● Problem to solve
Reproduce all of the following data unchanged, except swap every instance of "each given word" for "every listed word".

● Material provided
● ● ● ● ●
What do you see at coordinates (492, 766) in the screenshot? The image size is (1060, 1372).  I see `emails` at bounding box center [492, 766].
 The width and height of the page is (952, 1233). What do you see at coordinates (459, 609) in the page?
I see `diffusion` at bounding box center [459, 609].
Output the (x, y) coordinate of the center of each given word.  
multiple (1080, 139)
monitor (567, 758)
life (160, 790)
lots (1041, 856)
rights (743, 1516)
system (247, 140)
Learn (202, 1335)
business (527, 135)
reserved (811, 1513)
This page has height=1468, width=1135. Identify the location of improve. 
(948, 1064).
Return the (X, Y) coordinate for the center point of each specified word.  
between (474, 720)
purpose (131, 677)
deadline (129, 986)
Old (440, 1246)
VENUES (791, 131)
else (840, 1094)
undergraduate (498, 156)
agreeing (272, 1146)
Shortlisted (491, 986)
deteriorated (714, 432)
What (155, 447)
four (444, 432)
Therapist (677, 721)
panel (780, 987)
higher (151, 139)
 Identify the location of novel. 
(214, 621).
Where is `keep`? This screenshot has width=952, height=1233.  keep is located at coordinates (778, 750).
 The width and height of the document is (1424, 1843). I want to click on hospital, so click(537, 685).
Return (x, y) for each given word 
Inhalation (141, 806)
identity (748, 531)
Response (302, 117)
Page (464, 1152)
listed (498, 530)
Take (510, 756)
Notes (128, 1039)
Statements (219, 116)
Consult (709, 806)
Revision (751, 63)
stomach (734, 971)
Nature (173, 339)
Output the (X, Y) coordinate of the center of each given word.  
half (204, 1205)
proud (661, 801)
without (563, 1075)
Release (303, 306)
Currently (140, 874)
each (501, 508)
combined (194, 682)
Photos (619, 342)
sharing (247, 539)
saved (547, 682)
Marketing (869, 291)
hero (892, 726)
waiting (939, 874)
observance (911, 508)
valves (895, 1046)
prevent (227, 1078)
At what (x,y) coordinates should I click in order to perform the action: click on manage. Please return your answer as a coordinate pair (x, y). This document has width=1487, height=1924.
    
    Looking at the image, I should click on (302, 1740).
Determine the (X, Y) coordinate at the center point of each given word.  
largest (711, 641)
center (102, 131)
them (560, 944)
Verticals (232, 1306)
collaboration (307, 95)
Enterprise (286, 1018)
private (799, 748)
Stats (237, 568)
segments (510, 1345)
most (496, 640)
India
● ● ● ● ●
● Complete response
What do you see at coordinates (492, 766) in the screenshot? The image size is (1060, 1372).  I see `emails` at bounding box center [492, 766].
 The width and height of the page is (952, 1233). What do you see at coordinates (459, 609) in the page?
I see `diffusion` at bounding box center [459, 609].
Output the (x, y) coordinate of the center of every listed word.  
multiple (1080, 139)
monitor (567, 758)
life (160, 790)
lots (1041, 856)
rights (743, 1516)
system (247, 140)
Learn (202, 1335)
business (527, 135)
reserved (811, 1513)
This page has height=1468, width=1135. Identify the location of improve. 
(948, 1064).
Return the (X, Y) coordinate for the center point of each specified word.  
between (474, 720)
purpose (131, 677)
deadline (129, 986)
Old (440, 1246)
VENUES (791, 131)
else (840, 1094)
undergraduate (498, 156)
agreeing (272, 1146)
Shortlisted (491, 986)
deteriorated (714, 432)
What (155, 447)
four (444, 432)
Therapist (677, 721)
panel (780, 987)
higher (151, 139)
 Identify the location of novel. 
(214, 621).
Where is `keep`? This screenshot has width=952, height=1233.  keep is located at coordinates (778, 750).
 The width and height of the document is (1424, 1843). I want to click on hospital, so click(537, 685).
Return (x, y) for every listed word 
Inhalation (141, 806)
identity (748, 531)
Response (302, 117)
Page (464, 1152)
listed (498, 530)
Take (510, 756)
Notes (128, 1039)
Statements (219, 116)
Consult (709, 806)
Revision (751, 63)
stomach (734, 971)
Nature (173, 339)
Output the (X, Y) coordinate of the center of every listed word.  
half (204, 1205)
proud (661, 801)
without (563, 1075)
Release (303, 306)
Currently (140, 874)
each (501, 508)
combined (194, 682)
Photos (619, 342)
sharing (247, 539)
saved (547, 682)
Marketing (869, 291)
hero (892, 726)
waiting (939, 874)
observance (911, 508)
valves (895, 1046)
prevent (227, 1078)
At what (x,y) coordinates should I click in order to perform the action: click on manage. Please return your answer as a coordinate pair (x, y). This document has width=1487, height=1924.
    
    Looking at the image, I should click on (302, 1740).
Determine the (X, Y) coordinate at the center point of every listed word.  
largest (711, 641)
center (102, 131)
them (560, 944)
Verticals (232, 1306)
collaboration (307, 95)
Enterprise (286, 1018)
private (799, 748)
Stats (237, 568)
segments (510, 1345)
most (496, 640)
India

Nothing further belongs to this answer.